Tidak terlihat penolakan dari Zaviya karena raut wajahnya sekarang tidak semasam ketika dia baru datang tadi.
Mungkin ketampanan Svarga telah mengalihkan dunianya.
Papa Arjuna merasa bangga di dalam hati.
“Sudah bertukar nomor ponsel dengan Svarga?” Ayah Archio bertanya pada putrinya.
“Belum.” Zaviya menggelengkan kepala.
“Kasih nomor ponsel kamu donk, Svarga.” Papa Arjuna terdengar kecewa.
Svarga merogoh saku celananya untuk mengeluarkan ponsel, mengotak-ngatik sebentar lantas mengarahkan layarnya yang menampilkan kode QR untuk ponsel Zaviya scan.
Sepersekian detik saja mereka sudah bertukar nomor ponsel dalam aplikasi pesan.
“Oke … sampai nanti Zaviya.” Dan papa Arjuna memberikan anggukan kepala bersama senyum penuh makna kepada ayah Archio.
“Sampai ketemu lagi om Juna.” Zaviya membalas.
“Om Archi.” Svarga pamit, kepalanya menunduk sedikit tanda hormat.
“Ya … hati-hati Svarga.” Ayah Archio mengangkat tangannya.
Svarga menatap Zaviya yang kebetulan sedang menatapnya tanpa senyum tidak seperti ketika membalas salam perpisahan dari papa Arjuna barusan.
Pria itu lantas pergi tanpa sepatah katapun sementara ayah Archio dan Zaviya naik ke dalam mobil MPV Premium yang sudah terparkir di depan mereka.
***
“Menurut kamu, Svarga gimana?” Ayah Archio meminta pendapat Zaviya.
“Enggak gimana-gimana.” Zaviya menjawab acuh tak acuh.
“Kamu suka enggak sama dia? Menurut kamu ganteng enggak?”
Zaviya mengembuskan napas panjang menunjukan kalau dia malas membahas hal ini, dia harus terlihat tidak antusias agar ayah tidak merasa menang telah memisahkannya dengan Argo.
“Ganteng sih … tapi gagu, enggak banyak ngomong dan sekalinya ngomong pendek-pendek … Zaviya ‘kan enggak ngerti, Yah.”
Ayah Archio tergelak. “Nanti seiring berjalannya waktu juga dia akan berubah … yang penting kamu suka dulu sama dia.”

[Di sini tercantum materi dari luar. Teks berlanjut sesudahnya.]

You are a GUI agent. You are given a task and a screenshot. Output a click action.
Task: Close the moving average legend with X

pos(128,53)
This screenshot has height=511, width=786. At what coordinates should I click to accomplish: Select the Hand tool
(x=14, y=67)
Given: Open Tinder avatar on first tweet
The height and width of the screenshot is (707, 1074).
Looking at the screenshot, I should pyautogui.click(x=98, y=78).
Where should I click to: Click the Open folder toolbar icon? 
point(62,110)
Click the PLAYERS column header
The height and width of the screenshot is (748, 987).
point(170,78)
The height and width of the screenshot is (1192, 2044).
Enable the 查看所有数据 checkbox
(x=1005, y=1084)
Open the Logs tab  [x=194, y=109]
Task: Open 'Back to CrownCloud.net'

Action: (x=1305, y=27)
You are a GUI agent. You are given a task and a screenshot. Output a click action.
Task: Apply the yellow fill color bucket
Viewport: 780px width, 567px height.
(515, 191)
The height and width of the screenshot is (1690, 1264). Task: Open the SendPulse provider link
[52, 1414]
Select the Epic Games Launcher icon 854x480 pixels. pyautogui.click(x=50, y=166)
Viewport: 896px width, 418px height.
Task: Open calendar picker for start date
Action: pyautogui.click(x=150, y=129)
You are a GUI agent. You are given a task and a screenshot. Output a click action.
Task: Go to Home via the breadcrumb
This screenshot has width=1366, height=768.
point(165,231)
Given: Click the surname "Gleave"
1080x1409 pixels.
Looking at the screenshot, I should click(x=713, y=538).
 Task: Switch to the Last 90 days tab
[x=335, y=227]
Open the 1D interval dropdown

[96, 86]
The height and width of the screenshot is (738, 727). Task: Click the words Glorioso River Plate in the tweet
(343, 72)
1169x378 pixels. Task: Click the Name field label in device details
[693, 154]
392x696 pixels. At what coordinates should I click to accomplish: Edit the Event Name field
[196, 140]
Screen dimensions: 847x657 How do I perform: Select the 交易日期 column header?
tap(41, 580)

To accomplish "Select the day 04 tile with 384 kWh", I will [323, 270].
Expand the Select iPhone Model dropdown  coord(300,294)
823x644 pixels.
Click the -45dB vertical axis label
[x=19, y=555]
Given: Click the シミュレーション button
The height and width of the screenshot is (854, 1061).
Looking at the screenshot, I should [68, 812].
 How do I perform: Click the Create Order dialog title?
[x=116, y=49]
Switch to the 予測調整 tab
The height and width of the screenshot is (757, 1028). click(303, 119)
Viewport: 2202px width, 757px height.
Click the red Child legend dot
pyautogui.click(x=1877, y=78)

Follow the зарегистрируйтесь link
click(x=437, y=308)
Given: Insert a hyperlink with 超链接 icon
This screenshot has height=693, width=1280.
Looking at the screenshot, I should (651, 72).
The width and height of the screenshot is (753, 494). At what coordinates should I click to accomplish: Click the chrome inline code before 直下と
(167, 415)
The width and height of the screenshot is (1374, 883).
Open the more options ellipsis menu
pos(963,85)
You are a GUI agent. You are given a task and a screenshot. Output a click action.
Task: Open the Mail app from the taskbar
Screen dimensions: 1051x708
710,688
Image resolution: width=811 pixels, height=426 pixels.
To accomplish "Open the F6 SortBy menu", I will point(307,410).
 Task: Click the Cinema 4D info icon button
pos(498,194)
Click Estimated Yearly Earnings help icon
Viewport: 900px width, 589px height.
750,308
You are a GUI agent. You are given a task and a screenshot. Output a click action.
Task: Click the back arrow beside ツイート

Zaviya mengalihkan tatapnya ke depan.
“Zaviya minta waktu ya, Yah … Zaviya harus ngobrol dulu sama mas Argo … Mas Argo ‘kan saudara kita … sepupu dekat Zaviya jadi Zaviya harus pelan-pelan ngomongnya sama dia kecuali kalau Svarga mau bantuin ngomong sama mas Argo.”
“Ngomong gimana? Nanti Ayah aja yang ngomong sama Argo.”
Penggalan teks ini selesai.